Last week, the Council received an "ominous" assessment of the situation plaguing the South Asian nation by U.N. special

representative Ibrahim Gambari who had just returned from the region where he held "urgent consultations" with the military junta.

While Washington and London believed that a resolution moving towards imposing sanctions on the Myanmar government was the next step, such an approach met with strong resistance from key Council members.

Both China and Russia, two permanent veto-wielding members, favored a "cautious" go-slow approach, especially Beijing.

Energy starved China has been a key player, along with neighboring Thailand, in developing and buying oil and natural gas from Myanmar.
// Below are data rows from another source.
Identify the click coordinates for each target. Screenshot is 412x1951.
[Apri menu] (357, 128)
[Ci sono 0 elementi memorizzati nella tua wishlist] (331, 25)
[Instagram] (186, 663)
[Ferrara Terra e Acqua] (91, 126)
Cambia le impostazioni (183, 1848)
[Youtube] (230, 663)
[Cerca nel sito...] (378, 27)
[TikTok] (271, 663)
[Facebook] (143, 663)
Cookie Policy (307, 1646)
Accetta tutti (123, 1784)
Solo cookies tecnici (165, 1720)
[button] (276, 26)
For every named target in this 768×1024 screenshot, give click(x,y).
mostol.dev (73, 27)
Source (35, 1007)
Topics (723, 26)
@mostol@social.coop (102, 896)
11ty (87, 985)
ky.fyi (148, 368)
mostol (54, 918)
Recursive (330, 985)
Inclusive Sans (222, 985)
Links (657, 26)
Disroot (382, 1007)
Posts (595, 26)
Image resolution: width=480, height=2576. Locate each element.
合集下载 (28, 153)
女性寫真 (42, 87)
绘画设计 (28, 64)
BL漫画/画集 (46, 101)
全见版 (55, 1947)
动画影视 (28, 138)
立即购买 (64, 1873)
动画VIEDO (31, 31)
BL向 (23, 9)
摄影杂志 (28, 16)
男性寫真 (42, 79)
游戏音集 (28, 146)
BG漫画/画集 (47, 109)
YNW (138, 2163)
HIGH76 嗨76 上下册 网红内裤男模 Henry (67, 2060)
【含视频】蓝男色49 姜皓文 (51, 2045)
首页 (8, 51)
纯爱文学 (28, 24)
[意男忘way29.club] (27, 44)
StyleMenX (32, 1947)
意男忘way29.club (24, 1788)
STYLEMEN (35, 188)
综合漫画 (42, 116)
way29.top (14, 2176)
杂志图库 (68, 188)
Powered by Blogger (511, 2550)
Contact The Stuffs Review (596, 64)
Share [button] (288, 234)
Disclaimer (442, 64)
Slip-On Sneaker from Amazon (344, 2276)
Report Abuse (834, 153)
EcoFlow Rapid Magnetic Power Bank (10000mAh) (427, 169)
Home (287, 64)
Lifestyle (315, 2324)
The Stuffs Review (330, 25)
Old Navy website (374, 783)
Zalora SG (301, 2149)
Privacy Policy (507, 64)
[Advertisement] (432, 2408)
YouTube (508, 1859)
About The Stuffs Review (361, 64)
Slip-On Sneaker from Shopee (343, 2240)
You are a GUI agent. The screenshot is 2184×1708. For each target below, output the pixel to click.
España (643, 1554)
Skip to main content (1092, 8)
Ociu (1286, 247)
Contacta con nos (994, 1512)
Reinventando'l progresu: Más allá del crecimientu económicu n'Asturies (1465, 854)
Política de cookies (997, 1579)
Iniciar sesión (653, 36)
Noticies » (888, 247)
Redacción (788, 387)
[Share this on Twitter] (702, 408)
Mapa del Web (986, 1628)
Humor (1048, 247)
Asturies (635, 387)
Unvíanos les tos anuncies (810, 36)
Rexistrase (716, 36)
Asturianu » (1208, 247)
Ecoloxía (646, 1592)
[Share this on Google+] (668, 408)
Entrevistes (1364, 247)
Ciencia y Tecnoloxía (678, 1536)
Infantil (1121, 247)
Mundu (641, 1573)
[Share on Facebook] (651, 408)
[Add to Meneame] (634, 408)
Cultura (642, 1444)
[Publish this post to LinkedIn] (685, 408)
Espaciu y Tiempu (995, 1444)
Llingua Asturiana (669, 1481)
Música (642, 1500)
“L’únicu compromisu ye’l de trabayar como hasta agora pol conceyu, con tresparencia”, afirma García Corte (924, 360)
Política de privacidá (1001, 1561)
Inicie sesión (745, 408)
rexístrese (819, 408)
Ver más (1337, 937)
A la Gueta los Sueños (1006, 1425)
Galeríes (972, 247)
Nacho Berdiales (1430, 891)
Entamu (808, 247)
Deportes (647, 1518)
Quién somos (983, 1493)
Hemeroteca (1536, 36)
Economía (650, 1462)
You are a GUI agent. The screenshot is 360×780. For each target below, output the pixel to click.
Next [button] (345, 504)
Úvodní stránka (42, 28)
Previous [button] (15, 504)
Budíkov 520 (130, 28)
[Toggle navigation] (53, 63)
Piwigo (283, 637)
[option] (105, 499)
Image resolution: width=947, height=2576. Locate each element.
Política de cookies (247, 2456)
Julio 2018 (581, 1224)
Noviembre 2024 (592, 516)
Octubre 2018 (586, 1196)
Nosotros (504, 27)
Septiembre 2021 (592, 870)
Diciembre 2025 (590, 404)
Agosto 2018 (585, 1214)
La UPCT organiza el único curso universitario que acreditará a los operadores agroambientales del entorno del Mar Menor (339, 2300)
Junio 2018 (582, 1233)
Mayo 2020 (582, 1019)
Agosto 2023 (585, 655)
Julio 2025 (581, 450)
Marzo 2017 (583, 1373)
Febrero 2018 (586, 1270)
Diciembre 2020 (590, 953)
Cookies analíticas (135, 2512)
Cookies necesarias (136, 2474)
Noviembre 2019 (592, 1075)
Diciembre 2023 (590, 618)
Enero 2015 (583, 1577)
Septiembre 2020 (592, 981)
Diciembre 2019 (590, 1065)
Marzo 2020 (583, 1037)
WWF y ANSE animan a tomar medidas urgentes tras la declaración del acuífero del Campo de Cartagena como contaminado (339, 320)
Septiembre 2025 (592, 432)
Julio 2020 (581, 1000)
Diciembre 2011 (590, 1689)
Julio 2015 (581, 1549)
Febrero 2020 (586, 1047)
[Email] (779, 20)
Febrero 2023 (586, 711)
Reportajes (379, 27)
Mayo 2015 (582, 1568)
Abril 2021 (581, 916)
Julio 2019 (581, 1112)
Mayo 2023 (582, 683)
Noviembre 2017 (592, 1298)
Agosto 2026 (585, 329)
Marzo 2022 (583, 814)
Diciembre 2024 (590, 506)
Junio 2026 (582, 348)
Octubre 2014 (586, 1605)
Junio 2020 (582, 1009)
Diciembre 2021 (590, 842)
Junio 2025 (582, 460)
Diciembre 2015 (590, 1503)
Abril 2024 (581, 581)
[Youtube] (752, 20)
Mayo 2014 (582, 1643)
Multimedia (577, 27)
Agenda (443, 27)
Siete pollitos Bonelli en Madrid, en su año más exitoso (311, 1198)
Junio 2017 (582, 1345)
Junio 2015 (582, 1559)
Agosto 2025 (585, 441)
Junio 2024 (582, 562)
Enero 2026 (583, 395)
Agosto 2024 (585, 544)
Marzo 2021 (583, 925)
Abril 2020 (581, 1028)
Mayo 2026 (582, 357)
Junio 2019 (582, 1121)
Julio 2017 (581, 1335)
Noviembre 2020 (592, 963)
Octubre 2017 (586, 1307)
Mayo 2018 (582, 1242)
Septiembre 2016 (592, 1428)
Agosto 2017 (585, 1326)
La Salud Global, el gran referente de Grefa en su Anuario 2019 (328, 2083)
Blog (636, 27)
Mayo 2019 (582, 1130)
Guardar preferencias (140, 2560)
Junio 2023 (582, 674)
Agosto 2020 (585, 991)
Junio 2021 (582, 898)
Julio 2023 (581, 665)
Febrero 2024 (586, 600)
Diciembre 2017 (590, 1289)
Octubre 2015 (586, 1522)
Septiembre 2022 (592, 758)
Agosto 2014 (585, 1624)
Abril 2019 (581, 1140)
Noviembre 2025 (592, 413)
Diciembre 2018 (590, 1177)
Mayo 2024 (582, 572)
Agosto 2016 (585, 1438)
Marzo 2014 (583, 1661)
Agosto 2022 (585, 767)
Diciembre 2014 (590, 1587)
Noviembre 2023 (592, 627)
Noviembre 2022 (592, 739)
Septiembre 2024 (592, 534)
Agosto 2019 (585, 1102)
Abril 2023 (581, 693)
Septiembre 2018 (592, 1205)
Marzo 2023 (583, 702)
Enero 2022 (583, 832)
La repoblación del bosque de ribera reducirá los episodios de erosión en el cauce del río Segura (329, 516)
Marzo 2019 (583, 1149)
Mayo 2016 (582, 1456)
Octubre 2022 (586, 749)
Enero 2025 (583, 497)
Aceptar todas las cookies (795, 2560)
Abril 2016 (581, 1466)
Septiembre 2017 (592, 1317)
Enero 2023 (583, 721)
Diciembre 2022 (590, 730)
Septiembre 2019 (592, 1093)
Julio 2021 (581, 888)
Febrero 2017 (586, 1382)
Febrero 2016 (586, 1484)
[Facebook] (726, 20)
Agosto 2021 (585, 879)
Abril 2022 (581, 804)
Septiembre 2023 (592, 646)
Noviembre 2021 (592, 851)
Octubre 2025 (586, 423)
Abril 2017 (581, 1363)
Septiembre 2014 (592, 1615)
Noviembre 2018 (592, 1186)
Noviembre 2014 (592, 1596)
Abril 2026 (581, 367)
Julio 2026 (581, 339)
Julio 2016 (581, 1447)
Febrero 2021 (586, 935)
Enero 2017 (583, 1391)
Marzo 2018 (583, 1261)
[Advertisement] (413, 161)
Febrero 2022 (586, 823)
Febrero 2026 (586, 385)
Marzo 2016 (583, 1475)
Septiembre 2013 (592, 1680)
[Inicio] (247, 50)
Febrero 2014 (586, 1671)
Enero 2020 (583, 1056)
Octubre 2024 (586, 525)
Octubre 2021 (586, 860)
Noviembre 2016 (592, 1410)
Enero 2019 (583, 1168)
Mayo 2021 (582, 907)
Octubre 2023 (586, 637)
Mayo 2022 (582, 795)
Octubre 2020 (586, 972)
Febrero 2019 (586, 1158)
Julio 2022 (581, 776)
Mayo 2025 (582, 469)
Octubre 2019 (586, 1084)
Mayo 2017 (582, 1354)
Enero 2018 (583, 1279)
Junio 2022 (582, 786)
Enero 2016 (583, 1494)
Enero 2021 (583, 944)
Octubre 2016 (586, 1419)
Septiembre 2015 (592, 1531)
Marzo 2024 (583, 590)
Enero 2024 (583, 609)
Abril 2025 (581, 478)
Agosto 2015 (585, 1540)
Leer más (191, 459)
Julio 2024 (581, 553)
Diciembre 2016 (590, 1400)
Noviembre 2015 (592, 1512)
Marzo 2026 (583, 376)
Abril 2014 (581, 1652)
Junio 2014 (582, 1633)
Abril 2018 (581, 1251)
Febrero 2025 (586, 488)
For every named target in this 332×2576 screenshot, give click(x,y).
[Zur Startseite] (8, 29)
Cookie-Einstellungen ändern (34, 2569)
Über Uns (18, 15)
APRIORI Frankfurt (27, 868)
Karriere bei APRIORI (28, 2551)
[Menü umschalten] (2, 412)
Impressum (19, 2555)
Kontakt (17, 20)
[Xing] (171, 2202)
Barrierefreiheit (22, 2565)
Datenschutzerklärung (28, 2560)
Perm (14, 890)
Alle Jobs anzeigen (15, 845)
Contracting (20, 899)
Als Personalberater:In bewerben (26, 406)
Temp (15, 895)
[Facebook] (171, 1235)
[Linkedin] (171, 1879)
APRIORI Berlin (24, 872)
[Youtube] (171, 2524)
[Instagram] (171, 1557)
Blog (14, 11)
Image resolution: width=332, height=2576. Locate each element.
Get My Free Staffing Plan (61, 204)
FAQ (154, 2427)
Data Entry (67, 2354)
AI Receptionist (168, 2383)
While Myanmar's energy resources are small compared to those of near-by Indonesia and Malaysia, they are large enough and close enough to key nations in the region, to give the military government substantial political "influence."

As such, Washington was forced to go along with a non-binding presidential statement criticizing recent events in the country.

A copy of the statement obtained by NewsMax,, showed that the Council "deeply deplores" the use of violence gainst "peaceful" demonstrations.

The statement added: "The Security Council also calls on the Government of Myanmar to take all necessary measures to address the political, economic, humanitarian, and human rights issues that are the concern of its people and

emphasizes that the future of Myanmar lies in the hands of all its people"

The junta, while not reacting directly to the Council action, is believed to authorized the English language daily "New Light Of

Myanmar," a newspaper in the capital Yangon (Rangoon), to label the Buddhist monk protesters as: "stooges of foreign countries (who have been) putting on a play written by their foreign masters."

Since the protests broke out in early September, more than 2,100 clergy and civilians have been arrested and 13 people killed. More than 1000 still remain in government custody.

Following the Council move, U.N. Secretary-General Ban Ki Moon announced that special representative Gambari would return to the region for "additional" consultations this weekend.